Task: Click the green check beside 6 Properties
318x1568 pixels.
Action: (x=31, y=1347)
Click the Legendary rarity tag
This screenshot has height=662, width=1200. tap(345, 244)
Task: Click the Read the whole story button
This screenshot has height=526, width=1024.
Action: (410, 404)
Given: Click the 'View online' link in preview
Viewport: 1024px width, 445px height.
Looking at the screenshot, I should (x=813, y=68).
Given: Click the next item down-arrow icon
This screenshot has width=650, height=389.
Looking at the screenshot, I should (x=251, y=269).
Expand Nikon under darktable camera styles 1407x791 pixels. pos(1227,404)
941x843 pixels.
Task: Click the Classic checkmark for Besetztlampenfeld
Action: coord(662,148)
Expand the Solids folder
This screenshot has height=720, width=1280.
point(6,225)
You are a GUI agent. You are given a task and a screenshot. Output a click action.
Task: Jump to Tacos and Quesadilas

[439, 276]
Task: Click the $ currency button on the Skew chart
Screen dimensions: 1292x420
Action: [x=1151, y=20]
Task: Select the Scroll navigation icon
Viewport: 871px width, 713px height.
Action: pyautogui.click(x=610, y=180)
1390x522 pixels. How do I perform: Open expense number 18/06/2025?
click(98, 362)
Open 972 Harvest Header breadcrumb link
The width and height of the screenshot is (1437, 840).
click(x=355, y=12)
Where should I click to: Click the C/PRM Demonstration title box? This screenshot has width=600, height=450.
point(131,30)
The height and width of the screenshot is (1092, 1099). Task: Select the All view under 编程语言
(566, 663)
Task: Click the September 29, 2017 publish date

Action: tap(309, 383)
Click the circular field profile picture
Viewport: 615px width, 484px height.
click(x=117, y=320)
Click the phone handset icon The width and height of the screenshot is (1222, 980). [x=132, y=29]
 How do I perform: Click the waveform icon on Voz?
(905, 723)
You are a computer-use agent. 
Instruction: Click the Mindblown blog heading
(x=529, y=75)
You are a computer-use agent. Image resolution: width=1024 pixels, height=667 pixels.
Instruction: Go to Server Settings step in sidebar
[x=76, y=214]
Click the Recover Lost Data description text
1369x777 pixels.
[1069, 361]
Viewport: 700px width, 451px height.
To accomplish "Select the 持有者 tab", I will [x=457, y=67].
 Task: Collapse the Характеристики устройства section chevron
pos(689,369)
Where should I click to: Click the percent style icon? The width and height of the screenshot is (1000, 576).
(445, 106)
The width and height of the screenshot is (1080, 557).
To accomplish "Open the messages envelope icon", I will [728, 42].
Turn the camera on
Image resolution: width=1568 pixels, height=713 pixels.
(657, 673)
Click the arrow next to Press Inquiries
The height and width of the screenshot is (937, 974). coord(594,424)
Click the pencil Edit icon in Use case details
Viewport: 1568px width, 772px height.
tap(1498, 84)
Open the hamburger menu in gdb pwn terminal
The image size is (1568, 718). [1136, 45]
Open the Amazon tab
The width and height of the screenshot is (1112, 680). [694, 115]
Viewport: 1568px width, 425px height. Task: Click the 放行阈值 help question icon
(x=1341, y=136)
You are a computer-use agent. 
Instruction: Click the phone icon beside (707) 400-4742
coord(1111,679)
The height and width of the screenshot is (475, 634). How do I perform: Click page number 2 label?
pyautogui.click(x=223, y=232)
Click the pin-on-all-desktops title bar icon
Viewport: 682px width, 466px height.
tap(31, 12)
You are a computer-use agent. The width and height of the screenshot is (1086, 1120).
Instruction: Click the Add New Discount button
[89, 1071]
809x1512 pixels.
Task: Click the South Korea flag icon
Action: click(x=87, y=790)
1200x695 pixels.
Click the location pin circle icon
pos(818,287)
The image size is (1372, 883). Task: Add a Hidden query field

########

Would you restate every record word for word?

Task: Click the green check beside 6 Properties
318x1568 pixels.
Action: (x=31, y=1347)
Click the Legendary rarity tag
This screenshot has height=662, width=1200. tap(345, 244)
Task: Click the Read the whole story button
This screenshot has height=526, width=1024.
Action: (410, 404)
Given: Click the 'View online' link in preview
Viewport: 1024px width, 445px height.
Looking at the screenshot, I should (x=813, y=68).
Given: Click the next item down-arrow icon
This screenshot has width=650, height=389.
Looking at the screenshot, I should (x=251, y=269).
Expand Nikon under darktable camera styles 1407x791 pixels. pos(1227,404)
941x843 pixels.
Task: Click the Classic checkmark for Besetztlampenfeld
Action: coord(662,148)
Expand the Solids folder
This screenshot has height=720, width=1280.
point(6,225)
You are a GUI agent. You are given a task and a screenshot. Output a click action.
Task: Jump to Tacos and Quesadilas

[439, 276]
Task: Click the $ currency button on the Skew chart
Screen dimensions: 1292x420
Action: [x=1151, y=20]
Task: Select the Scroll navigation icon
Viewport: 871px width, 713px height.
Action: pyautogui.click(x=610, y=180)
1390x522 pixels. How do I perform: Open expense number 18/06/2025?
click(98, 362)
Open 972 Harvest Header breadcrumb link
The width and height of the screenshot is (1437, 840).
click(x=355, y=12)
Where should I click to: Click the C/PRM Demonstration title box? This screenshot has width=600, height=450.
point(131,30)
The height and width of the screenshot is (1092, 1099). Task: Select the All view under 编程语言
(566, 663)
Task: Click the September 29, 2017 publish date

Action: tap(309, 383)
Click the circular field profile picture
Viewport: 615px width, 484px height.
click(x=117, y=320)
Click the phone handset icon The width and height of the screenshot is (1222, 980). [x=132, y=29]
 How do I perform: Click the waveform icon on Voz?
(905, 723)
You are a computer-use agent. 
Instruction: Click the Mindblown blog heading
(x=529, y=75)
You are a computer-use agent. Image resolution: width=1024 pixels, height=667 pixels.
Instruction: Go to Server Settings step in sidebar
[x=76, y=214]
Click the Recover Lost Data description text
1369x777 pixels.
[1069, 361]
Viewport: 700px width, 451px height.
To accomplish "Select the 持有者 tab", I will [x=457, y=67].
 Task: Collapse the Характеристики устройства section chevron
pos(689,369)
Where should I click to: Click the percent style icon? The width and height of the screenshot is (1000, 576).
(445, 106)
The width and height of the screenshot is (1080, 557).
To accomplish "Open the messages envelope icon", I will [728, 42].
Turn the camera on
Image resolution: width=1568 pixels, height=713 pixels.
(657, 673)
Click the arrow next to Press Inquiries
The height and width of the screenshot is (937, 974). coord(594,424)
Click the pencil Edit icon in Use case details
Viewport: 1568px width, 772px height.
tap(1498, 84)
Open the hamburger menu in gdb pwn terminal
The image size is (1568, 718). [1136, 45]
Open the Amazon tab
The width and height of the screenshot is (1112, 680). [694, 115]
Viewport: 1568px width, 425px height. Task: Click the 放行阈值 help question icon
(x=1341, y=136)
You are a computer-use agent. 
Instruction: Click the phone icon beside (707) 400-4742
coord(1111,679)
The height and width of the screenshot is (475, 634). How do I perform: Click page number 2 label?
pyautogui.click(x=223, y=232)
Click the pin-on-all-desktops title bar icon
Viewport: 682px width, 466px height.
tap(31, 12)
You are a computer-use agent. The width and height of the screenshot is (1086, 1120).
Instruction: Click the Add New Discount button
[89, 1071]
809x1512 pixels.
Task: Click the South Korea flag icon
Action: click(x=87, y=790)
1200x695 pixels.
Click the location pin circle icon
pos(818,287)
The image size is (1372, 883). Task: Add a Hidden query field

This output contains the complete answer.